WORK INSTRUCTION: Set down the entries exactly. No line may differ from its source.

RECORDS SUPPLIED:
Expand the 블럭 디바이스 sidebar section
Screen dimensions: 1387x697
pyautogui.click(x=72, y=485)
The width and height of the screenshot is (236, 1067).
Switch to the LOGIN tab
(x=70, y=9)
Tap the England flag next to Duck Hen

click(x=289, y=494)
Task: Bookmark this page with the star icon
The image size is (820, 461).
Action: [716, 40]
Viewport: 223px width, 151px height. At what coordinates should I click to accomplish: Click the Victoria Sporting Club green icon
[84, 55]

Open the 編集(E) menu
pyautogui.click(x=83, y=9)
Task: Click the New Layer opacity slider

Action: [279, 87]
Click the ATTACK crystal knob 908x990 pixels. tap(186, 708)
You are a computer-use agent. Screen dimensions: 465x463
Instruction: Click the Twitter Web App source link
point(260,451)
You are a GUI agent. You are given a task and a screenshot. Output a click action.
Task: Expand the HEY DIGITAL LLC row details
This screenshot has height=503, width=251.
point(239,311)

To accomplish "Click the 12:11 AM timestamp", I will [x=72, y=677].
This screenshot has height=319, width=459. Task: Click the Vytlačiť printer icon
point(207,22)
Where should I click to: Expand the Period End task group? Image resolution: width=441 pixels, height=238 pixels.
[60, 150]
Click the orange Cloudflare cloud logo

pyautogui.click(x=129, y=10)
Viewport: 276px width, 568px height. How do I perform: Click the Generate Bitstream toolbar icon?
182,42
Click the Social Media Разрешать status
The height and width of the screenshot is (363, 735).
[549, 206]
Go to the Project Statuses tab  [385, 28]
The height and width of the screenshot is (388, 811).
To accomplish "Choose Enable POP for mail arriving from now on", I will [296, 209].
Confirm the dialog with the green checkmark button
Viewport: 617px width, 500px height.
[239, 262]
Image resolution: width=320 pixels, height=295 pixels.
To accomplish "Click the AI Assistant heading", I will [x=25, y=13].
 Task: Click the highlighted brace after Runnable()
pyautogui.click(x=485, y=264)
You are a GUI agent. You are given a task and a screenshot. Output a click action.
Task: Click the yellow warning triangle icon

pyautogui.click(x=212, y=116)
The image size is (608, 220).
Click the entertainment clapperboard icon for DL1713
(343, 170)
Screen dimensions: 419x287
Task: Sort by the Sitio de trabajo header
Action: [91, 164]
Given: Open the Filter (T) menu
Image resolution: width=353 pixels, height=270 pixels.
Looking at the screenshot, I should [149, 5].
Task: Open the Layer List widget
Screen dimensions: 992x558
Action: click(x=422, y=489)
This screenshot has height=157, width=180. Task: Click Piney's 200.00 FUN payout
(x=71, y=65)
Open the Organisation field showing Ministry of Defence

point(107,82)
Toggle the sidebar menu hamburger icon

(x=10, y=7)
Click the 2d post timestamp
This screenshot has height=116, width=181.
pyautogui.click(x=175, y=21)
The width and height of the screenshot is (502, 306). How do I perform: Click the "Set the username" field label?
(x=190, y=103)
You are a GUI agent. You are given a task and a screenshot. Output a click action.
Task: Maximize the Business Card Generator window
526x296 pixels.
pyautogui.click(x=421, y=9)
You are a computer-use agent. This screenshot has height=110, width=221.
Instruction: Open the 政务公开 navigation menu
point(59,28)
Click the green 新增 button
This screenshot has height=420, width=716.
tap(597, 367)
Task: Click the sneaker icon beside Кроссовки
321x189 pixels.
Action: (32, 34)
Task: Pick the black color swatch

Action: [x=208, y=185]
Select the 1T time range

WORKED SOLUTION:
Expand the 블럭 디바이스 sidebar section
Screen dimensions: 1387x697
pyautogui.click(x=72, y=485)
The width and height of the screenshot is (236, 1067).
Switch to the LOGIN tab
(x=70, y=9)
Tap the England flag next to Duck Hen

click(x=289, y=494)
Task: Bookmark this page with the star icon
The image size is (820, 461).
Action: [716, 40]
Viewport: 223px width, 151px height. At what coordinates should I click to accomplish: Click the Victoria Sporting Club green icon
[84, 55]

Open the 編集(E) menu
pyautogui.click(x=83, y=9)
Task: Click the New Layer opacity slider

Action: [279, 87]
Click the ATTACK crystal knob 908x990 pixels. tap(186, 708)
You are a computer-use agent. Screen dimensions: 465x463
Instruction: Click the Twitter Web App source link
point(260,451)
You are a GUI agent. You are given a task and a screenshot. Output a click action.
Task: Expand the HEY DIGITAL LLC row details
This screenshot has height=503, width=251.
point(239,311)

To accomplish "Click the 12:11 AM timestamp", I will [x=72, y=677].
This screenshot has height=319, width=459. Task: Click the Vytlačiť printer icon
point(207,22)
Where should I click to: Expand the Period End task group? Image resolution: width=441 pixels, height=238 pixels.
[60, 150]
Click the orange Cloudflare cloud logo

pyautogui.click(x=129, y=10)
Viewport: 276px width, 568px height. How do I perform: Click the Generate Bitstream toolbar icon?
182,42
Click the Social Media Разрешать status
The height and width of the screenshot is (363, 735).
[549, 206]
Go to the Project Statuses tab  [385, 28]
The height and width of the screenshot is (388, 811).
To accomplish "Choose Enable POP for mail arriving from now on", I will [296, 209].
Confirm the dialog with the green checkmark button
Viewport: 617px width, 500px height.
[239, 262]
Image resolution: width=320 pixels, height=295 pixels.
To accomplish "Click the AI Assistant heading", I will [x=25, y=13].
 Task: Click the highlighted brace after Runnable()
pyautogui.click(x=485, y=264)
You are a GUI agent. You are given a task and a screenshot. Output a click action.
Task: Click the yellow warning triangle icon

pyautogui.click(x=212, y=116)
The image size is (608, 220).
Click the entertainment clapperboard icon for DL1713
(343, 170)
Screen dimensions: 419x287
Task: Sort by the Sitio de trabajo header
Action: [91, 164]
Given: Open the Filter (T) menu
Image resolution: width=353 pixels, height=270 pixels.
Looking at the screenshot, I should [149, 5].
Task: Open the Layer List widget
Screen dimensions: 992x558
Action: click(x=422, y=489)
This screenshot has height=157, width=180. Task: Click Piney's 200.00 FUN payout
(x=71, y=65)
Open the Organisation field showing Ministry of Defence

point(107,82)
Toggle the sidebar menu hamburger icon

(x=10, y=7)
Click the 2d post timestamp
This screenshot has height=116, width=181.
pyautogui.click(x=175, y=21)
The width and height of the screenshot is (502, 306). How do I perform: Click the "Set the username" field label?
(x=190, y=103)
You are a GUI agent. You are given a task and a screenshot. Output a click action.
Task: Maximize the Business Card Generator window
526x296 pixels.
pyautogui.click(x=421, y=9)
You are a computer-use agent. This screenshot has height=110, width=221.
Instruction: Open the 政务公开 navigation menu
point(59,28)
Click the green 新增 button
This screenshot has height=420, width=716.
tap(597, 367)
Task: Click the sneaker icon beside Кроссовки
321x189 pixels.
Action: (32, 34)
Task: Pick the black color swatch

Action: [x=208, y=185]
Select the 1T time range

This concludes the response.